Ruling doesn't change the fact that Edmonton city council did an end run around the democratic process, says AFL Sep 25, 2009
EDMONTON - The labour unions that launched a legal challenge aimed at reversing the secretive privatization of hundreds of millions of dollars worth of power generating assets owned by the citizens of Edmonton will meet next week to consider their options for appeal now that a lower court has ruled against them.

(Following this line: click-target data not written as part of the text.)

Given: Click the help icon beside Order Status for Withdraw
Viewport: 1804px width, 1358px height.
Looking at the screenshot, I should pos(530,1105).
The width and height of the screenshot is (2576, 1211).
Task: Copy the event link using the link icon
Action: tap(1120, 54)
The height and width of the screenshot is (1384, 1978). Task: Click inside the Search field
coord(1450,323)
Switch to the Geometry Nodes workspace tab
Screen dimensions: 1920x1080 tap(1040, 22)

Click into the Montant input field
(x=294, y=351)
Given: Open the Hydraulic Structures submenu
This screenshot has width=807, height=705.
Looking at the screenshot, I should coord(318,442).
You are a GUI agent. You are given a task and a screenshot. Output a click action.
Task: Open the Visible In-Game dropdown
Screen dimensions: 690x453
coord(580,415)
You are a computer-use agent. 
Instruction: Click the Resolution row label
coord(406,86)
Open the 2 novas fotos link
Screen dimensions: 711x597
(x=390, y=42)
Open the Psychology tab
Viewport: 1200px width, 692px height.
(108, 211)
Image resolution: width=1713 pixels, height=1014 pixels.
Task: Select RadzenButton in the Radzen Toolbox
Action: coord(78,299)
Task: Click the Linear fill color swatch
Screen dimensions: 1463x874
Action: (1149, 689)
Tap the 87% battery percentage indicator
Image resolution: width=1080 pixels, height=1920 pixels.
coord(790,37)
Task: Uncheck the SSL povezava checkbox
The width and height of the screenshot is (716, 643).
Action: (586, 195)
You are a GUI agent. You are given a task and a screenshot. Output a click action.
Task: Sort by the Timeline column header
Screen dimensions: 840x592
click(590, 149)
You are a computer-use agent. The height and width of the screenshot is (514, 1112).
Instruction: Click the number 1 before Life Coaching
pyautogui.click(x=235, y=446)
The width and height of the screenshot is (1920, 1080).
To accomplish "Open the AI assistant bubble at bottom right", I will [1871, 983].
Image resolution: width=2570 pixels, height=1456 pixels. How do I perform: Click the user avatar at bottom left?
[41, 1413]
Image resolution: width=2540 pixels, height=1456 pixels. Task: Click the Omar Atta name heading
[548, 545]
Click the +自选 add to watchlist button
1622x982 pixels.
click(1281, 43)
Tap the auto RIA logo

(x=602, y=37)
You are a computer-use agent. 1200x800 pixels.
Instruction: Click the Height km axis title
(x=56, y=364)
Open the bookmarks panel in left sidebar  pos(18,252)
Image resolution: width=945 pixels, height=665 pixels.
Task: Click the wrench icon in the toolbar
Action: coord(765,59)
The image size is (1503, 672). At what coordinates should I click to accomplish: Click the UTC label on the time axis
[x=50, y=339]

On September 11th, the Alberta Federation of Labour, along with two unions representing City of Edmonton employees (Civic Service Union Local 52 and Canadian Union of Public Employees Local 30) asked the Alberta Court of Queen's Bench to make a declaration on whether or not Edmonton City Council had followed the proper process when they decided behind closed doors to spin-off $3 billion worth of power generation assets owned by Epcor and sell about $500 million worth of those assets to private investors.
In a decision released this afternoon, the court ruled that, thanks to the "natural person powers" granted to the City under legislation, members of City Council didn't have to abide by sections of the Municipal Government Act which say all decisions made by municipal councils have to be made in public forums.
"We're deeply troubled by this decision," says AFL president Gil McGowan. "It seems to imply that there are no limits to the powers of City Council to delegate important civic functions and decisions to individuals and bodies that are not accountable to the public. It's a blank cheque for politicians who want to make unpopular decisions without any public input or scrutiny."
McGowan says that he and other union leaders involved in the court challenge will be meeting next week to consider all of their options - including whether or not to launch an appeal.
"Ruling or no ruling, the fact remains that major assets owned by the citizens of Edmonton were sold off in secret and without any public consultation," says McGowan. "The mayor and senior managers from EPCOR and Capital Power can now say that what was done is technically legal. But that doesn't make it morally or ethically right."
McGowan says he is disappointed that the lower court judge didn't directly address the union coalition's main argument that - in the spirit of promoting democracy - the City's power to delegate decision-making power needs to be interpreted narrowly.
"We frankly continue to believe that the arguments put forward by the City and Epcor are nothing more than flimsy excuses used to justify shutting the public out of this extremely important decision. The bottom line is that they did an end run around the democratic process - and in their heart-of-hearts they all know it."
McGowan says the union coalition remains committed to stopping similar kinds of "abuses of the democratic process" from happening again. That may mean an appeal of today's court decision, says McGowan, or it may mean making the privatization of Epcor a major issue in the next municipal election campaign.
"The citizen's of Edmonton deserve better from the people they elect to represent them. Citizens deserve transparency and they deserve to be consulted on decisions of this magnitude. We're going to everything we can to make sure voters know which members of Council let this travesty of democracy unfold. And we'll be encouraging voters to hold their elected officials properly accountable."